Reviews Feb 04 2008 @ 11:34 pm

REVIEW: Across the Universe

By Evan Derrick
United States, 2007
Directed By: Julie Taymor
Written By: Julie Taymor, Dick Clement, Ian la Frenais
Starring: Evan Rachel Wood, Jim Sturgess, Joe Anderson
Running Time: 131 minutes
Rated PG-13 for some drug content, nudity, sexuality, violence, and language
(out of 5 stars)

I wanted to like this film. I really did. A musical set only to the Beatles and directed by the queen of visual eye-candy, Julie Taymor (who also directed the sumptuous if flawed Titus)? How could one not root for it out of the starting gate? Alas, a few molehills quickly became mountains for me and led to a general sense of boredom throughout the 131 minute run time.

Firstly, neither the characters nor the story are especially intriguing.

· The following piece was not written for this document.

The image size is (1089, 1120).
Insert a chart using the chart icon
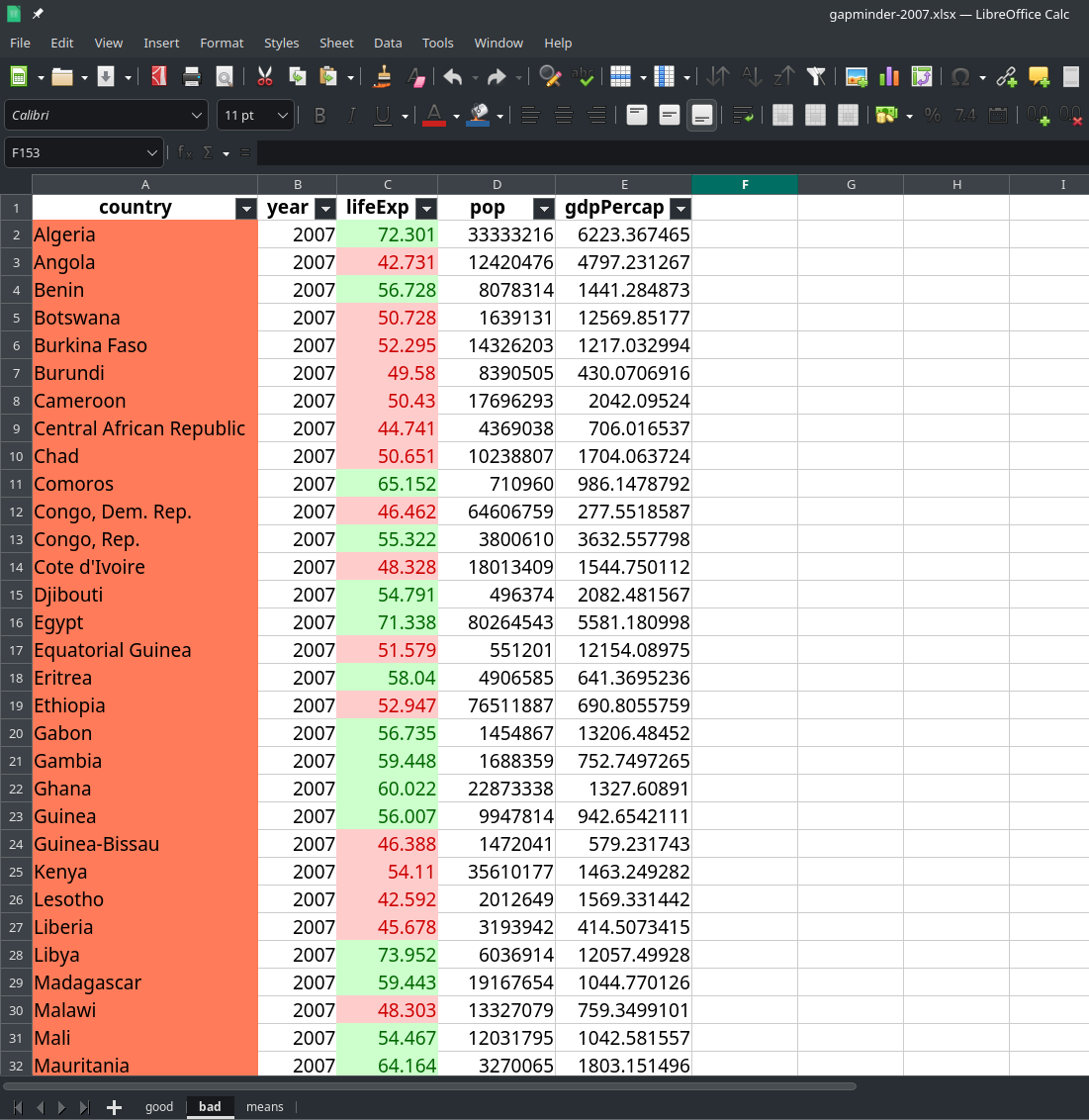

Jim Sturgess plays a dock worker named Jude (can you guess what one of the final songs will be?) who travels across the Atlantic to find his long lost father at Princeton. While there he runs into Max (Joe Anderson’s first role), a scruffy slacker more interested in New York than academics, and his beguiling sister Lucy (the ever charming Evan Rachel Wood) who has just lost her one true love to the war in Vietnam. Jude falls for Lucy, Max goes off to war himself, everyone does a lot of protesting, and there you have it. Sturgess and Wood do have genuine chemistry on screen and they managed to eke a sliver of empathy out of me, but the supporting cast (with the exception of a trippy love doctor played by Bono) are undeveloped caricatures and simply serve to flesh out the songs. One girl is named Prudence for (you guessed it) the sole excuse of singing “Dear Prudence” to her.

Which, secondly, brings us to the set pieces. Have musicals ever really been about the story? Don’t we watch Singing in the Rain to see Gene Kelly slide through puddles and Donald O’Connor do that back flip off the wall? For the first 45 minutes of the film I was truly engaged with the set pieces. “Hold Me Tight” is simultaneously sung on two different continents at two very different concerts, “With A Little Help From My Friends” has Jude and Max blitzing through dorm rooms and bars, and “I’ve Just Seen A Face” involves a horde of teens skipping and sliding down bowling alley lanes. Broadway is in full effect where random strangers break into choreographed song at the drop of a pin. Sadly, Taymor shifts the tone halfway through and things become back-breakingly serious. I understand that the Beatles music went from lighthearted to serious over time and that Across the Universe is attempting to mirror that evolution, but I found the heavy politicizing tedious and dreary. Instead of Broadway gaiety we have songs set to anti-war rallies and preachy ‘join the revolution’ speeches. A psychedelic drug trip breaks things up but mainly exists for the editor to go ape wild with the negative color filter.

Lastly, without story or great musical set pieces all you’re left with is the music itself, and the Beatles alone should have been enough to redeem the entire affair. Perhaps to my chagrin, I am not nearly as familiar with their catalogue as I thought I was, and I recognized at most 30% of the songs. This was the straw that broke the camel’s back. The story was weak, the latter set pieces bored me, and I didn’t recognize the music, effectively killing whatever buzz I managed to get going in the first 45 minutes.

I do not think Across the Universe is a bad film, just that it is a flawed one and that the planets aligned against me while I was watching it. My wife, who grew up listening to the Beatles, adored the film and forgave it the transgressions I was unable to overlook. Die hard Beatles fans will surely find much to love, but casual listeners should pop Singing in the Rain into the DVD tray to get their musical fix instead.

One Response to “Across the Universe”

  1. on Feb 08 2008 @ 3:49 pm 1. Kristena Derrick said …

    Sigh. I love this movie, perhaps even more upon second viewing. I honestly believe that you would have loved it too if you had been more familiar with the music.